Monday, June 21, 2021

Scanning versus Photographing Art

This year I have helped coordinate a group of watercolour artist (the "Wednesday Wanders" to continue painting, together on-line rather than physically en-plein air during our extended lock down. It wasn't the same but it was fun and we have been asked to submit some of our works for publication. I have long suspected that for watercolours at least photogrphy was better, particularly for luminosity of colour in the more delicate watercolour washes.

.VS.  


So this was an opportunity to do a reasonable "authentic"* comparisons. I have a "cheap" oldish HP Photosmart ink-jet printer, with a built in Scanner on top. I assume this is the style most home-based printers will be. It has served me well (mainly to scan sketches for cartooning but also worked for  documents, printed matter etc). It's proved  more than adequate but I don't want to claim its perfect. On the other hand I'm using my older olympus on a Copy Stand I made long ago using an old enlarger base. 

Lifting the lid of the scanner, positioning the painting and starting the appropriate software actually took me two minutes! The scan took a further 35 seconds and a slight delay before it was saved (or a longer delay if I changed the name of the file being saved). changing the painting to a new one was only around a minute and another 25 seconds so a minute round trip. By comparison the copy stand took about 3 minutes to find and attach the camera. However aligning the painting and taking the pictures was less than 5 seconds and I could change over painting and photograph each with that 5 seconds.

* I know you can do a pseudo-test that can prove almost anything on social media. You Tube) is full of half baked and conflicting views so I figure it is important to not add to the confusion. I'll let you check for which capure you like best (I like the photos) but I trust what I have written here is easy to follow and you can test out each step yourself, So please go and do some similar testing convince yourself.

Saturday, June 19, 2021

Experimenting with IGTV

 I'm afraid IGTV never really appealed to me. Not sure if it was the vertical format or the type of video maker it was trying to gain access to. was it YouTube for the chronic selfie take who hasn't worked out how to turn the phone through 90 degrees and use the better lens on the back of the phone. Perhaps I'm being a bit cynical!

Anway no time better than now to experiment with the format.


Man the embed code is longer than the video! 

I took two short clips with my phone. then I used Canva (an on-line design tool) which can handle video and offered a neat way to append the clips together and add some text. I exported it as .mp4 and it seemed fine until I listened to the audio. So I recorded a simple voice-over on the phone. Uploading to Instagram was the real challenge but I eventually discovered it was simple if I did it from my computer via the web connection to Instagram. It didn't take so long and would I be inclined to do it again, Maybe?

Perhaps not as much fun as using mmhmm. Looks like my challenge to other artist continues.

'Make a video of yourself marking your art"
——
- TASKS TO CARRY OUT:
1/ In the blog text, how long did the scanner take to make a scan once the painting was in place?
2/ Sum up the blog text in two sentences.
3/ Pick up the blog text after its last line and keep writing.
——
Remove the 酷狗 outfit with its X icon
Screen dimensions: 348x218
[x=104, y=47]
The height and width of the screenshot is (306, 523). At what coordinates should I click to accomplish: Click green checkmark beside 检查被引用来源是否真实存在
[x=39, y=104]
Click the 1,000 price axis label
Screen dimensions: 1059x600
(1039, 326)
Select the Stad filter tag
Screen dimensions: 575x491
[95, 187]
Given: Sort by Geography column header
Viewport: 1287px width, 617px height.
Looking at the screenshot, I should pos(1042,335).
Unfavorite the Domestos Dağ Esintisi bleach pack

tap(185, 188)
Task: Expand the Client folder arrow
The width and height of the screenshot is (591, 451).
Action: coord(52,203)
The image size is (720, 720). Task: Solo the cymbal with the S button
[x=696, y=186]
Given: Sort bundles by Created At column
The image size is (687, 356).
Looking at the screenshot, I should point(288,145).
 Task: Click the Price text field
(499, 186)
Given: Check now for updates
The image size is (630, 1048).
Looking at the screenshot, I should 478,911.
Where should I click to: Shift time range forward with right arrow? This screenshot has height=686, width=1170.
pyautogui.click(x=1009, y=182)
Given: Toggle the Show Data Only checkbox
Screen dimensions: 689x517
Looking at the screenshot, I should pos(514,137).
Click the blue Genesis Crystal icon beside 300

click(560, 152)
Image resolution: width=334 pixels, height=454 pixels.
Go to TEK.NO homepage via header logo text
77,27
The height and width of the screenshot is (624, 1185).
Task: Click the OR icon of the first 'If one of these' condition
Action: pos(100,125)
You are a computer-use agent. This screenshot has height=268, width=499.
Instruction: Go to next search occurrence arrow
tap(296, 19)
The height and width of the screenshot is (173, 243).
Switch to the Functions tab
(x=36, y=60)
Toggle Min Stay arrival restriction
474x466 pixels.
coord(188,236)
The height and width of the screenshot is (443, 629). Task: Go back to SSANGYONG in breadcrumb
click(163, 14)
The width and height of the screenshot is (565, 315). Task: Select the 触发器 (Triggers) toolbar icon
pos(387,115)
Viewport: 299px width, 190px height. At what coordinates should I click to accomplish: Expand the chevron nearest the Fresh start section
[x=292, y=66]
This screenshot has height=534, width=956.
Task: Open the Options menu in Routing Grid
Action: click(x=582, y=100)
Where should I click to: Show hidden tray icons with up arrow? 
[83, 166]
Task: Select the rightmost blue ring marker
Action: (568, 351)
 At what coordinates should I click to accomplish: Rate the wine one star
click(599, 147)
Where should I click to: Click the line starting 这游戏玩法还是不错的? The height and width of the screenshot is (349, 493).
——
- ANSWERS BELOW:
1/ 35 seconds, followed by a slight delay before the file was saved.

2/ One post compares scanning watercolor paintings on a home HP printer-scanner with photographing them on a homemade copy stand: the scanner took about a minute per painting, while the camera took about 3 minutes to set up and then under 5 seconds per painting, and the writer prefers the photos. Another post describes a first try at IGTV, in which the writer joined two phone clips in Canva, recorded a voice-over on the phone, and uploaded the video to Instagram from a computer.

3/
Thursday, June 17, 2021

A lockdown diversion - making a video

 As this "7-day" lockdown in Melbourne began (a few weeks ago now) I thought it would be a good idea to try making a video of myself making my art. Fate intervened and I had a series of technology breakdowns so this got postponed. Yet the aim expanded, Trying to find as many ways as possible to create a video showing me making art or perhaps the processes and media I use.

This is the first cab off the rank. Without my camera I looked to the streaming technology we have all become familiar with, video conferencing aka zoom. Now zoom lets you use virtual cameras (software that looks to zoom as if it is a video input, like a webcam). However, a virtual camera can be a lot more dependent on the software itself and what inputs you can access. I have been using manycam for some time and my youtube "quicktips" are all recorded using it. The open-source OBS (Open Broadcaster System) has been hugely popular in the on-line gaming community for some time.

The pandemic and multiple lockdowns have seen the massive expansion of what virtual cameras are capable of doing. I have been enrolled on the beta test of the windows version of a niffy "little" application called mmhmm. It has just been upgraded to its first "official" release. Here is what I recorded using this latest release.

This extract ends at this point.